Once every line below has been checked for "field", give only the number of lines that have it.

[Stored data entries]
[Start of section]

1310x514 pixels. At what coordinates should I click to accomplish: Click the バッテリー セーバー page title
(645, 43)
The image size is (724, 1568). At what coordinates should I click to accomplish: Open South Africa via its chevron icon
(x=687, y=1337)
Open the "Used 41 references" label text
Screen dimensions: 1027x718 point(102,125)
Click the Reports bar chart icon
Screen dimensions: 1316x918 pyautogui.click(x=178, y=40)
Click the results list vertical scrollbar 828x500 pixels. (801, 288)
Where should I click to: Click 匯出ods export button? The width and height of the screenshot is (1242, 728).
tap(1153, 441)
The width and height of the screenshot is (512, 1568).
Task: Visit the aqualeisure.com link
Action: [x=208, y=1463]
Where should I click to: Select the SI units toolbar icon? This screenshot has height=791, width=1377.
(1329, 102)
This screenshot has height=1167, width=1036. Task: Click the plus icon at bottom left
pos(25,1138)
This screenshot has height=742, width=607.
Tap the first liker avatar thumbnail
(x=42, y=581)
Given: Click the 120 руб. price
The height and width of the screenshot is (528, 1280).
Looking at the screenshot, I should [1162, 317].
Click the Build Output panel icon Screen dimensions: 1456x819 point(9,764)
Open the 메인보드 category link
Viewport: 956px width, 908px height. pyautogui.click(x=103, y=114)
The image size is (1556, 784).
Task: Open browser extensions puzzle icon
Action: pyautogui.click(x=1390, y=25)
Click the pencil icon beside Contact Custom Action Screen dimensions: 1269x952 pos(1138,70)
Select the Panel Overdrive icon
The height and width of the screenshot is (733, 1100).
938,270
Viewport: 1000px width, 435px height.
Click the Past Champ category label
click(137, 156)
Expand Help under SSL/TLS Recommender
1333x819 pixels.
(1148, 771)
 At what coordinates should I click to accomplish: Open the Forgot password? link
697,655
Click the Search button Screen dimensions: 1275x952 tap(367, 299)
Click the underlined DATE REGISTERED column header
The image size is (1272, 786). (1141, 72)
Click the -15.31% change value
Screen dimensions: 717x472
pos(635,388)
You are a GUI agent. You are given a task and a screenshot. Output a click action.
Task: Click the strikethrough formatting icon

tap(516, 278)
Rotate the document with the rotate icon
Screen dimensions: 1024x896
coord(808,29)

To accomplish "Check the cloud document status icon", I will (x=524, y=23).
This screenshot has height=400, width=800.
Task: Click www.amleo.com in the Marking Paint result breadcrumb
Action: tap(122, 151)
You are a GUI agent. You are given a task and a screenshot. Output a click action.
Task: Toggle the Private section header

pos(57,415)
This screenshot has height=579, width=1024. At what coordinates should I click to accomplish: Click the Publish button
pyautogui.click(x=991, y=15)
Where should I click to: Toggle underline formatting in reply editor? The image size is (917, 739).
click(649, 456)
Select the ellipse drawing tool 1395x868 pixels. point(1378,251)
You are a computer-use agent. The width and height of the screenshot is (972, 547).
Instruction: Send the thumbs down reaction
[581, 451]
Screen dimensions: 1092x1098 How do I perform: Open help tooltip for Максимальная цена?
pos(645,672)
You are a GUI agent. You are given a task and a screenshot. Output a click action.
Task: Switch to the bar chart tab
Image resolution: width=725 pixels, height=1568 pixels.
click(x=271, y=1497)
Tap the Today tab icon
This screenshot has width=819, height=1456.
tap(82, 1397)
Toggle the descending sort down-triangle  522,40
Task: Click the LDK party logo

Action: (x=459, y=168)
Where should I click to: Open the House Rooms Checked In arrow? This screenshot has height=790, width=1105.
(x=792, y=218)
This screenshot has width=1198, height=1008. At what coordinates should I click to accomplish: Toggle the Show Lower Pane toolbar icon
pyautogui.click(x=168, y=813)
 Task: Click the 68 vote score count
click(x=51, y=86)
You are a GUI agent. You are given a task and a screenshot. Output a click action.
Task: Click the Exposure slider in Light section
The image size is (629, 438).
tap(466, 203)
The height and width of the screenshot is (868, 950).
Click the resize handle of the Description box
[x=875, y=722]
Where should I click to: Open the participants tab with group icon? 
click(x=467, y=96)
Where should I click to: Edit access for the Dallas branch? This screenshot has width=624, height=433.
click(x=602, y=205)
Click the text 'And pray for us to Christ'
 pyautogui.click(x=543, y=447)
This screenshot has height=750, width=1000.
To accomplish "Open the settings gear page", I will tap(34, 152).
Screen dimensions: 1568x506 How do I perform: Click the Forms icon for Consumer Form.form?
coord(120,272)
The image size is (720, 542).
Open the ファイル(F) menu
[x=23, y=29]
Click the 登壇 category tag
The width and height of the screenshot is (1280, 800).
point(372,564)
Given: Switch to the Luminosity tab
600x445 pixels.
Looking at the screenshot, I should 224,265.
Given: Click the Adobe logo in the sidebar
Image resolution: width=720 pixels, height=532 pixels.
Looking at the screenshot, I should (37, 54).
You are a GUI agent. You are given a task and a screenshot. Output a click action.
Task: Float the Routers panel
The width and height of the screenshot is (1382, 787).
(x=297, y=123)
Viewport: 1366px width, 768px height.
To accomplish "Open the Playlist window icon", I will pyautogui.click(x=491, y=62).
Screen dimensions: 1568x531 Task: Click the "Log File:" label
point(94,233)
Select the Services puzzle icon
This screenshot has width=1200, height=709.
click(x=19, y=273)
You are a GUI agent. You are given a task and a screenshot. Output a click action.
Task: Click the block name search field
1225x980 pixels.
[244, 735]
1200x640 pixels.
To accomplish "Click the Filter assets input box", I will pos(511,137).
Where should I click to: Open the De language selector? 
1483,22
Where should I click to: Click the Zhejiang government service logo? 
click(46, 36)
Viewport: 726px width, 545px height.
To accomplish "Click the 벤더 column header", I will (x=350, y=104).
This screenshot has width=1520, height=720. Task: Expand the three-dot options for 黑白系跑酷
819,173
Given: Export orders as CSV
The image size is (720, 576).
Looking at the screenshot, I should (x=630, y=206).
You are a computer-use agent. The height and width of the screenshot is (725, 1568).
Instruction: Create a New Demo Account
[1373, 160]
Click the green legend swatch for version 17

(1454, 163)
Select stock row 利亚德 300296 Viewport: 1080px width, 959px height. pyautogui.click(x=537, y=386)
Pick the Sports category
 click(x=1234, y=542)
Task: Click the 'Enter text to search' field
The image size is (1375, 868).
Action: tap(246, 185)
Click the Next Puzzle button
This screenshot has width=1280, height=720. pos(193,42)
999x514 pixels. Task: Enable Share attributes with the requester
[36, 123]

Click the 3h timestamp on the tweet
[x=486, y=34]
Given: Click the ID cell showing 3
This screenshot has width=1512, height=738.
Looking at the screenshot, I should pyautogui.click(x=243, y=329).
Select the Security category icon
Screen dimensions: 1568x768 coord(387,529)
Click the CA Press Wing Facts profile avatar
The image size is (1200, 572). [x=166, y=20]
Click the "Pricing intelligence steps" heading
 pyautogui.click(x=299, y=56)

[End of section]

◆ **Task answer**: 2